They never thought Jake Arrieta would be this good. And "they" covers a lot of ground. It includes the people who saw him at Plano East High School in Texas, where he was rated only 10th best among pitchers on the All-District 9-5A team.

"They" also takes in three organizations that drafted him in the 31st, 26th and fifth rounds and specifically the Orioles, who named him their Opening Day starter in 2012, then traded him in the middle of the following season.

It might even include the Cubs, who could not have imagined that when they dealt Scott Feldman for him, they were acquiring someone who would have a historic season.

No way could they have expected him to go 22-6 with a 1.77 ERA or to have an 0.41 ERA from Aug. 4 through the end of the regular season -- the lowest such stretch since the major leagues started keeping track in 1913.

They certainly could not have predicted a run like the one he takes into Game 2 of the National League Championship Series on Sunday night against the Mets.
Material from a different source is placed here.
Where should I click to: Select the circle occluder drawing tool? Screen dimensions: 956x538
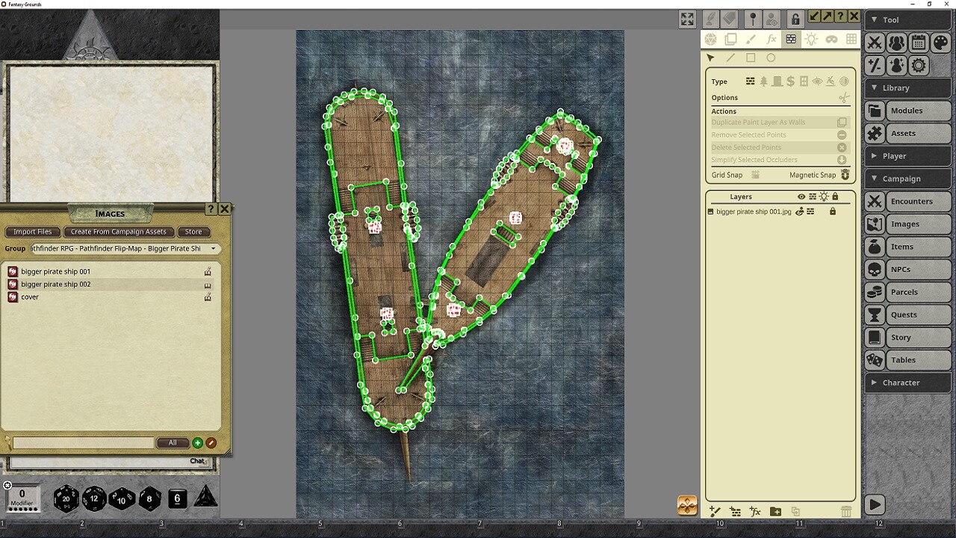coord(771,58)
The guy has not lost since July 25, and it took a no-hitter by the opposing pitcher (Cole Hamels, then of the Phillies) to do it.

"I think that process started the day I got to this organization," Arrieta said Saturday with the same calm demeanor that has helped make him such a success on the mound. "I kind of reverted back to some things that I was doing successfully and I started to do those more often."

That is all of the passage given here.